Le ondate di disinformazione prodotte da eventi eccezionali come crisi sanitarie globali, richiedono che le scienze dell’informazioni indichino anche azioni concrete da intraprendere. La ricerca della University of Texas, ne mette a fuoco almeno due: alfabetizzazione eHealth e digital divide.
Nelle emergenze pandemiche – come abbiamo visto in Cina a Wuhan e come stiamo vedendo con i lockdown nelle città di tutto il mondo – i cellulari spesso diventano il mezzo più utile sia per ricevere informazioni essenziali che per il contenimento dell’epidemia mediante apps per il tracciamento dei contatti. L’azione di alfabetizzazione – in questo caso mHealth, ossia basata su smartphone o tablet – è pensata per migliorare le abilità delle persone ad accedere, valutare e utilizzare le informazioni sanitarie digitali nel caso di assistenza per interventi medici da remoto e più in generale per essere in grado di prendere decisioni consapevoli.
Tuttavia, quando la gran parte delle informazioni essenziali vengono divulgate digitalmente, nasce il problema delle persone più vulnerabili, cioè di quelle che si trovano dalla parte sbagliata del digital divide: anziani e fasce sociali più deboli della popolazione. Questo è un altro campo d’azione fondamentale per gli scienziati dell’informazione, e in questo caso si tratta di offrire la collaborazione alle agenzie governative, alle associazioni di volontariato che operano sui territori, alle comunità in genere, per individuare i metodi giusti per raggiungere anche i gruppi più vulnerabili garantendo loro l’accessibilità e l’usabililità attraverso soluzioni low-tech.

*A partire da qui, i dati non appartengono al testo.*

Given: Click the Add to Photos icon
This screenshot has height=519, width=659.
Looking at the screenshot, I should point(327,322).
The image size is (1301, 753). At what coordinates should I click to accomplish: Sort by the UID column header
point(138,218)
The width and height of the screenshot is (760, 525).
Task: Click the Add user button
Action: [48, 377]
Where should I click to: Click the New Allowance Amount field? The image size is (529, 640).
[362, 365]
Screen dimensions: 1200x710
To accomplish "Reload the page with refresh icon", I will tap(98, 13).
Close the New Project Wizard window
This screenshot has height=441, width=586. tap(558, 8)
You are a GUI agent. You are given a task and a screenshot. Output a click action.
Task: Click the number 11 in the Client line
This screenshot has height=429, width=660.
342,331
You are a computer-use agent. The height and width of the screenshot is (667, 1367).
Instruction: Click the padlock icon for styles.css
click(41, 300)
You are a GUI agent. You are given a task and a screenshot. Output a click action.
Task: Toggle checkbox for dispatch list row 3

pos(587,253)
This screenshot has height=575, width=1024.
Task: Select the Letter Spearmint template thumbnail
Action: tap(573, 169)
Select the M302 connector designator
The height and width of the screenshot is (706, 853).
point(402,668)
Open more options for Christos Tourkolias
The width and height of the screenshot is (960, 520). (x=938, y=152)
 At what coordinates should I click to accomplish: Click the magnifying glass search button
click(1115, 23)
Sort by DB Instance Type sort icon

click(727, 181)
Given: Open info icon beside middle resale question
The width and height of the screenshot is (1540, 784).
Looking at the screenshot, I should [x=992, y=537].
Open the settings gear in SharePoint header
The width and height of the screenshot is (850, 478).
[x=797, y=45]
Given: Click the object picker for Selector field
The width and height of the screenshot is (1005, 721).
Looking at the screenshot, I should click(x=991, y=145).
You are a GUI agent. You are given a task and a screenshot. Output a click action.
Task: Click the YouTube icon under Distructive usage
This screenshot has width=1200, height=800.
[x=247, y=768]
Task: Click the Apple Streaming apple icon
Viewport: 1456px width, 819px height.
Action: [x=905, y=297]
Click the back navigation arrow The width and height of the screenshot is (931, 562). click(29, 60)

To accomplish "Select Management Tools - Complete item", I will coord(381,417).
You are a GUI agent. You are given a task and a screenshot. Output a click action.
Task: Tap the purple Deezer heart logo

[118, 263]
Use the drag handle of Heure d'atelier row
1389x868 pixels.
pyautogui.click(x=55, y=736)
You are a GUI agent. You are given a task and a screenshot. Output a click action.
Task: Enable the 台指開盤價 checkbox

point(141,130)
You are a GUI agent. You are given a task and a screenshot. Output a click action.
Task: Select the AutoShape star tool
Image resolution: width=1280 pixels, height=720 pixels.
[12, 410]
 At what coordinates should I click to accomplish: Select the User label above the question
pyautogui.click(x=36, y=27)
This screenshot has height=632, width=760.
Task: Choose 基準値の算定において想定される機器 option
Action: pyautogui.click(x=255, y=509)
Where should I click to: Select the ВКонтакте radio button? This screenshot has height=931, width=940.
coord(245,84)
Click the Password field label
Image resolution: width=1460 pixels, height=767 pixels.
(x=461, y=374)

Riaffermata – anche attraverso le varie soluzioni indicate – la necessità di divulgare, in caso di crisi sanitarie globali – informazione personali. Il paper non si sottrae ai delicati aspetti etici che comportano queste situazioni e in conclusione esorta tutti coloro che si occupano di scienze dell’informazione nel dare il loro contributo – nei limiti del possibile – per la protezione della privacy di tutte le persone coinvolte come pazienti, come pazienti sospetti o come contatti diretti tracciati nel corso dell’emergenza sanitaria.